Instruction for the entries below: return the part that opens with the line containing "This screenshot has width=588, height=381." and closes with the line containing "Task: Follow the Griffin Colapinto name link", exactly, and no pictures.

Screenshot grounding data:
----------

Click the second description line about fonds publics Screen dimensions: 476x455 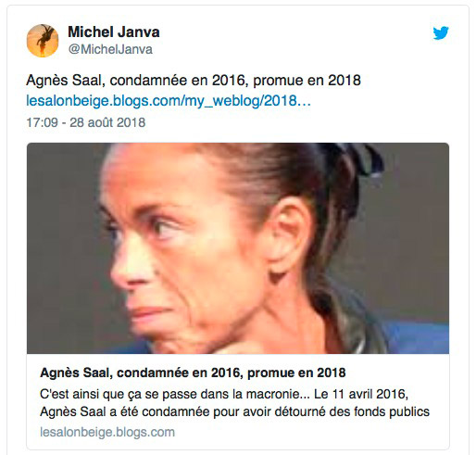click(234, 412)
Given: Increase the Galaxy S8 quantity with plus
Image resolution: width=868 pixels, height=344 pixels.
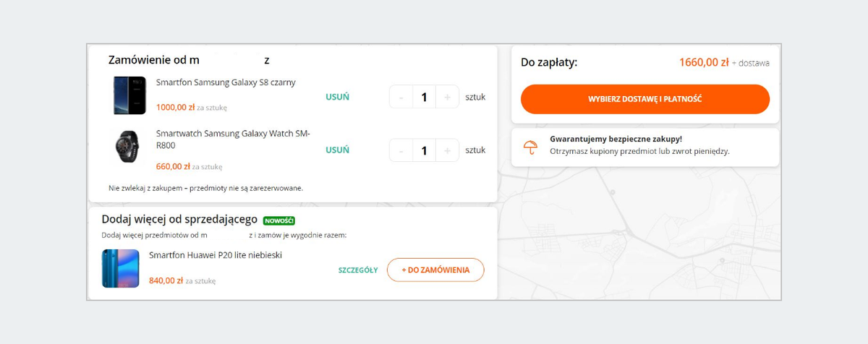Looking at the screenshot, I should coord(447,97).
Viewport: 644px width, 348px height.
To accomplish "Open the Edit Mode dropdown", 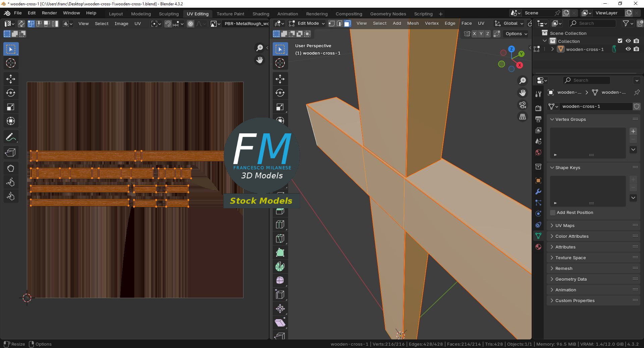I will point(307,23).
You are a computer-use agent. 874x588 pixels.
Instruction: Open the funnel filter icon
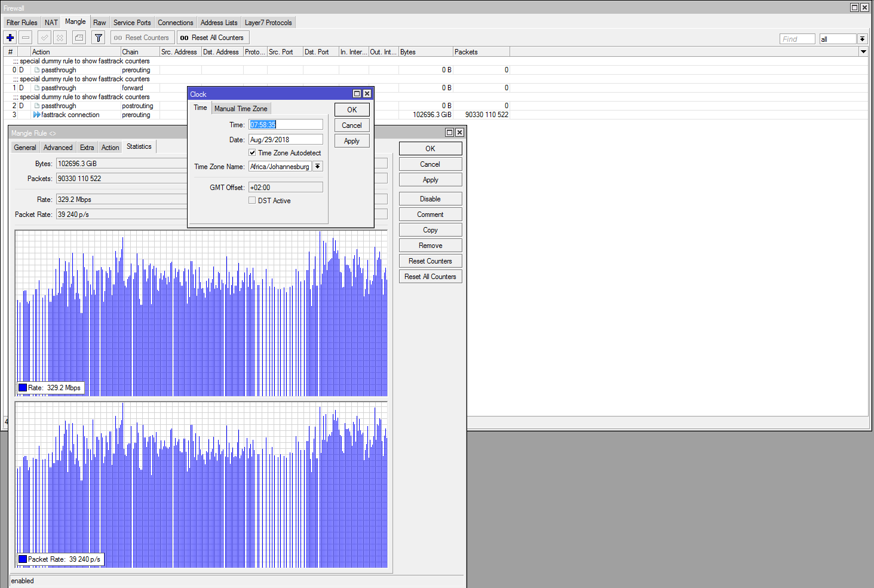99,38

----------

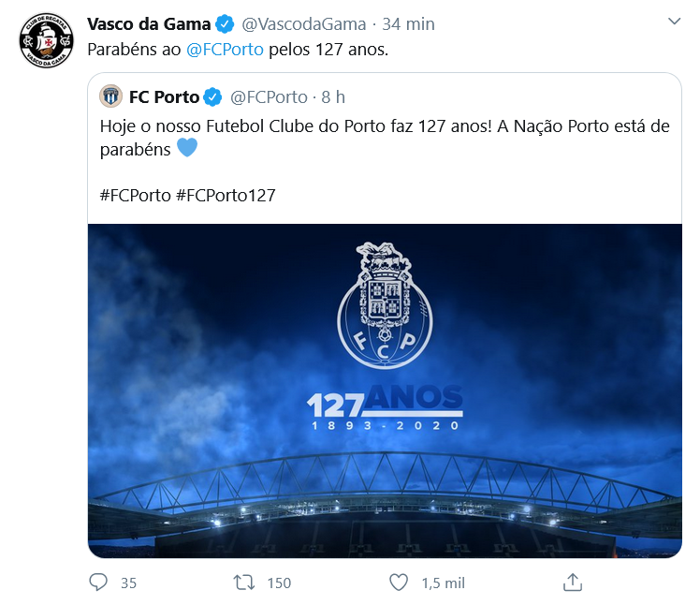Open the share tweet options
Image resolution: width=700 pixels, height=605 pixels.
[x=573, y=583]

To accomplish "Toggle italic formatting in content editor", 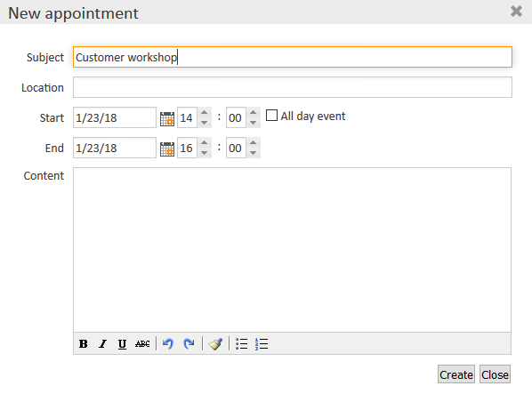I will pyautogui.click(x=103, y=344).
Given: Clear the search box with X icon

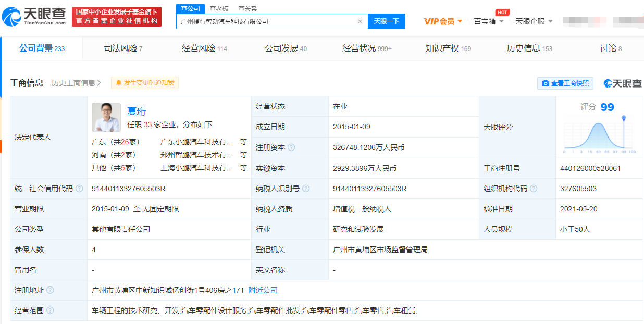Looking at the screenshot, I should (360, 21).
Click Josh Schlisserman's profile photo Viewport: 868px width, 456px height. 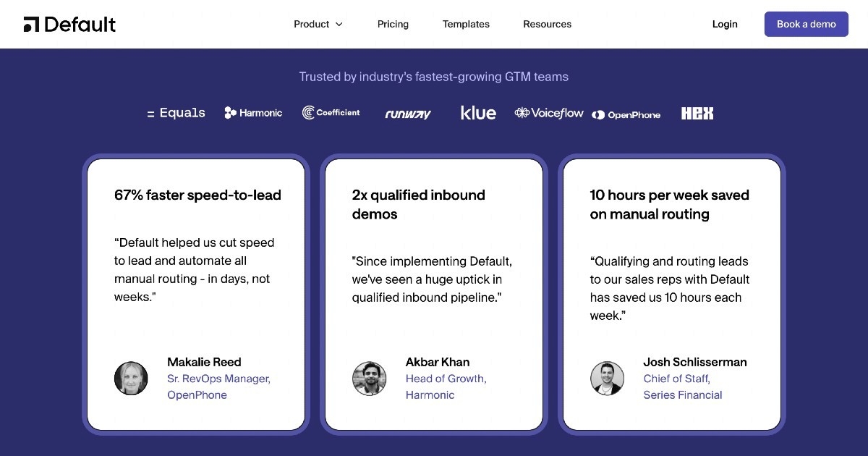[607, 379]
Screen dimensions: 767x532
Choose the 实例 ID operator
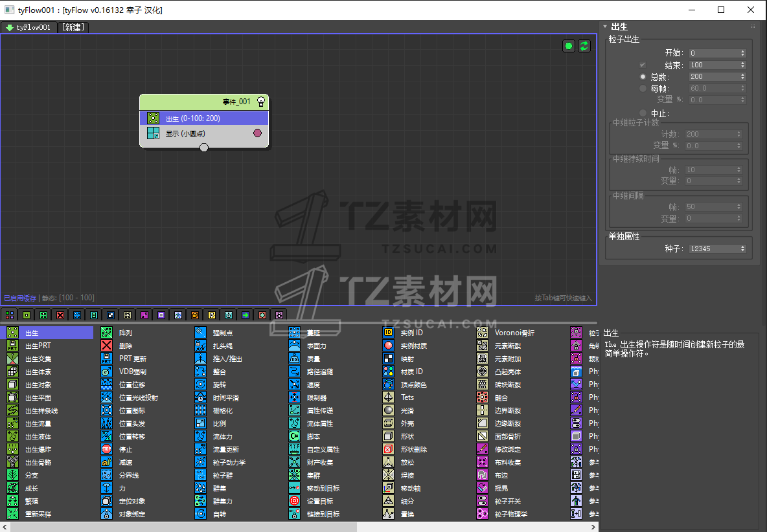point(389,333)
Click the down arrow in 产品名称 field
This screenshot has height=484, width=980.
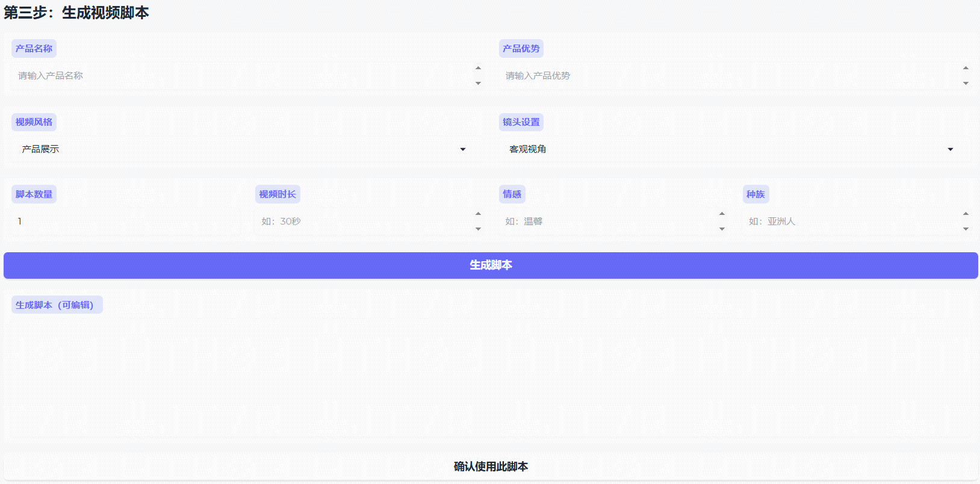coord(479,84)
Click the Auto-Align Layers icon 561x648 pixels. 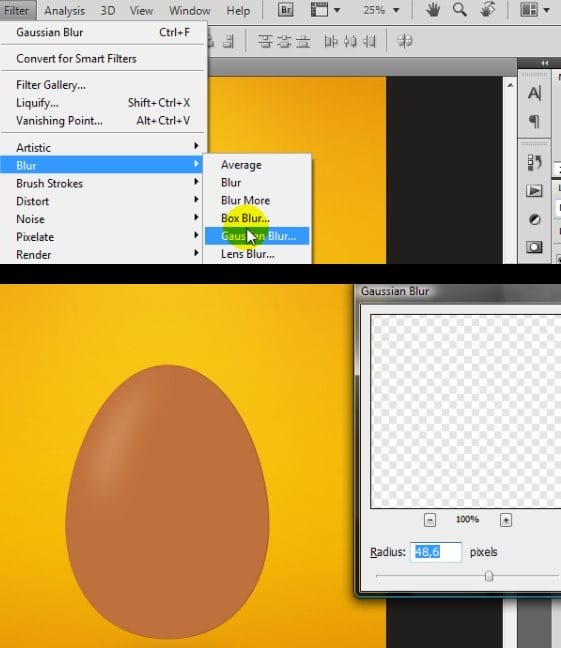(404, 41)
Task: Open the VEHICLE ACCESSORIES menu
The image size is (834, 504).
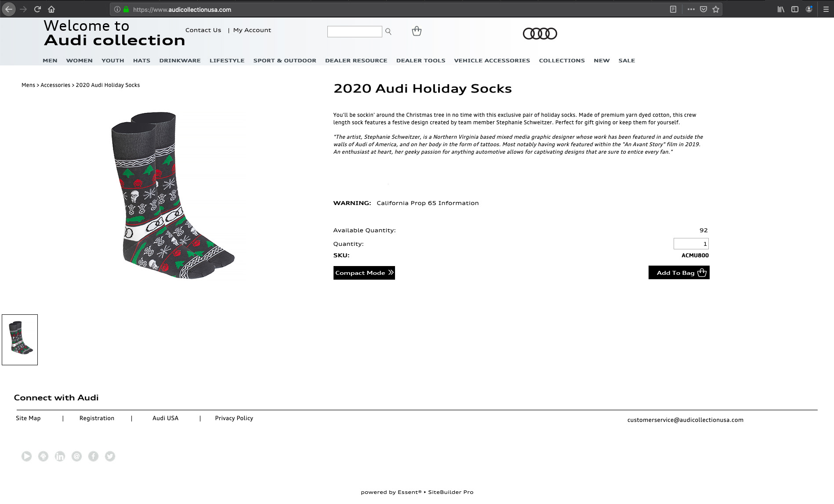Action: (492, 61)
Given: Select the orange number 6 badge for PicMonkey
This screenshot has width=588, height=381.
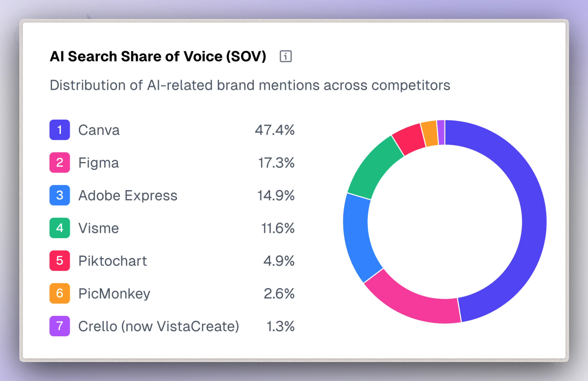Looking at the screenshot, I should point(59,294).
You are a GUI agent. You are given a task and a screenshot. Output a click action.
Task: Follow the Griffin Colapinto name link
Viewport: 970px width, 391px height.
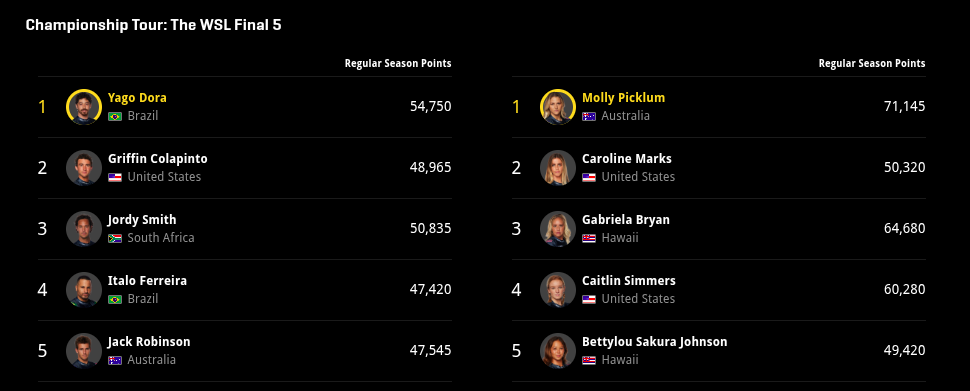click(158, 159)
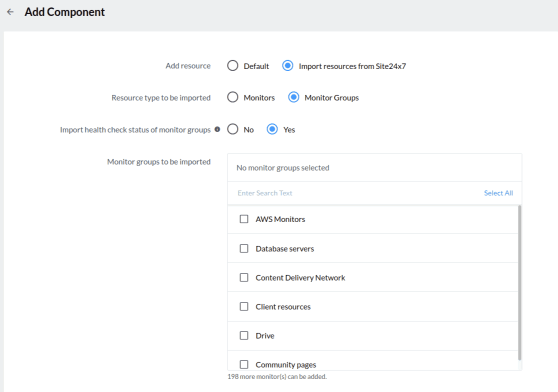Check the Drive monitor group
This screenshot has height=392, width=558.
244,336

----------

» **Task solution**
This screenshot has width=588, height=381.
Looking at the screenshot, I should point(59,294).
You are a GUI agent. You are given a task and a screenshot. Output a click action.
Task: Follow the Griffin Colapinto name link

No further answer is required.